Il capo dello Stato in una sua ultima "esternazione" ha perorato la revisione costituzionale della "forma di governo parlamentare della Costituzione" - concordato al Senato in Commissione - sollecitando a respingere il semipresidenzialismo pattuito tra Pdl e Lega, a favore della - a suo dire - meno "radicale" intesa tra Pdl, Udc e Pd.
Tale intesa, viceversa, contiene, a sua volta, elementi di "radicalità antiparlamentare", a cominciare dalla grancassa demagogica concernente la riduzione del numero dei deputati, da 630 a 508, come pseudo-risposta alla cosiddetta antipolitica, che con ben altro argomenti lamenta l'eccesso di spesa per la politico-parlamentare.
Perciò, a tacere il fatto che il Parlamento è insidiato dal potenziamento del presidente del governo e dalla limitazione dell'autonomia dei gruppi parlamentari a sfiduciare il governo in carica se non con preventivo accordo contro il governo in carica (sfiducia costruttiva), urge far sapere che la riduzione dei parlamentari punta a ben più gravi obiettivi di lesa democrazia, e quindi della politica.

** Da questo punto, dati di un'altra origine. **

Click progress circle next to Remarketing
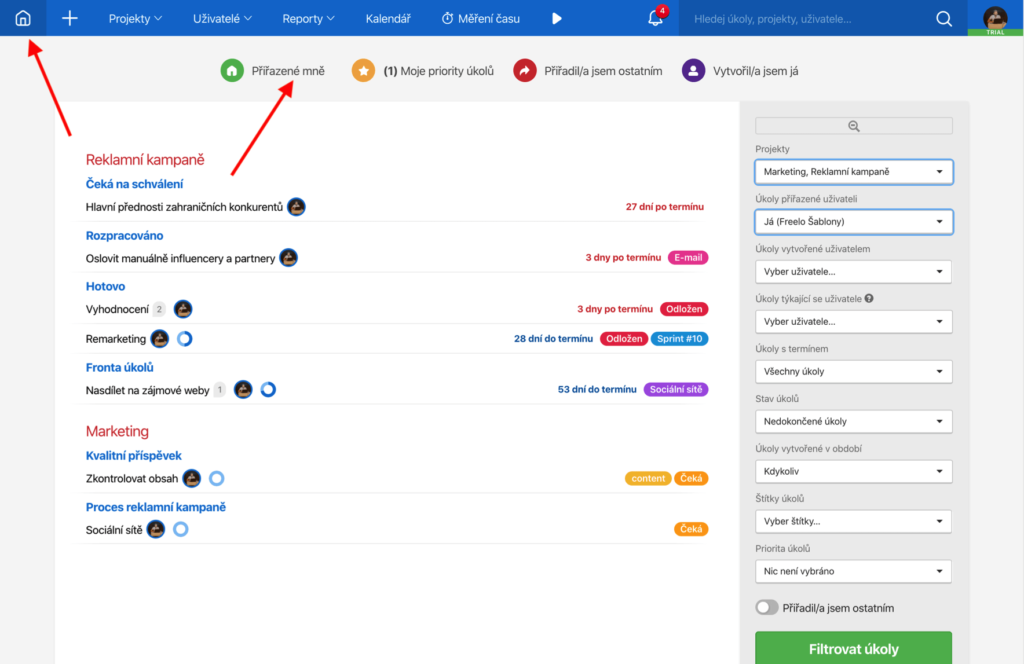1024x664 pixels. tap(185, 339)
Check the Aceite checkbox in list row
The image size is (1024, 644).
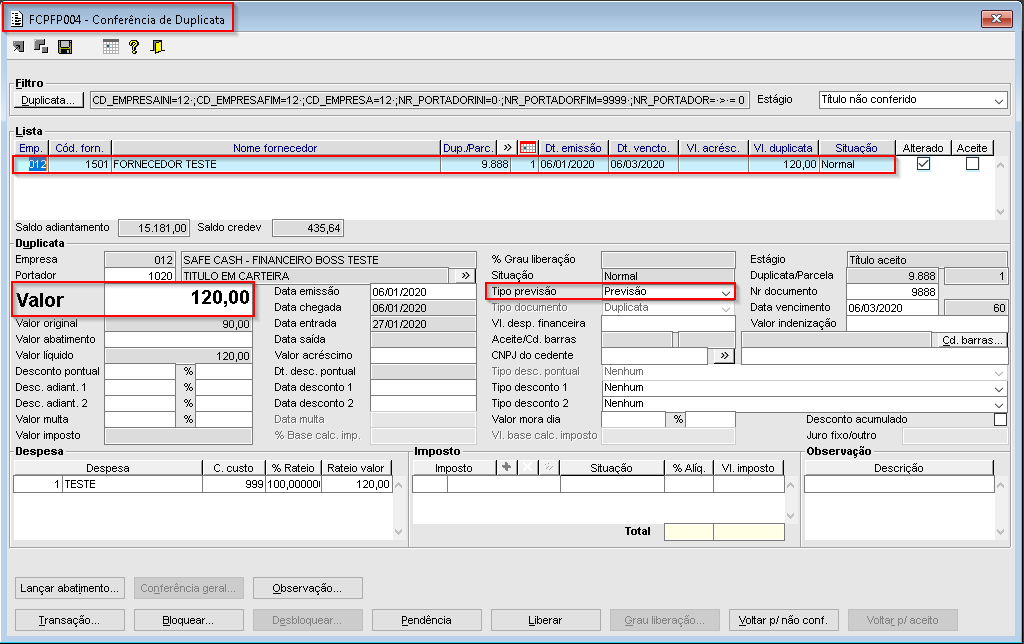coord(972,164)
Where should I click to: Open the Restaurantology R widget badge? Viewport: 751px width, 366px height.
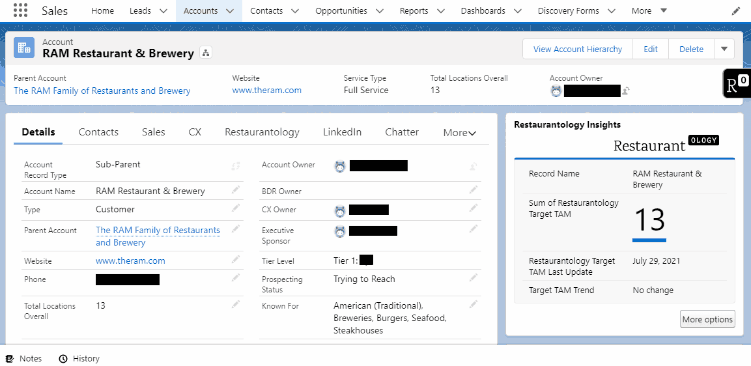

Quindi, il vero obiettivo intrinseco alla riduzione del numero dei parlamentari, è coincidente con la riduzione della funzione legislativa della Camere: a cui il Governo può imporre come "priorità" all'ordine del giorno della Camera, il disegno di legge indicato dall'esecutivo, fino al punto di consentire al Governo di chiedere che il testo proposto sia approvato "senza emendamenti". È ammissibile una tale deriva di tipo autoritario, mentre si parla di "democrazia partecipativa" e si criticano le parole di Monti?
Angelo Ruggeri
Caro Ruggeri,
non parlerei di deriva autoritaria quanto di assenza di reale volontà di affrontare riforme strutturali.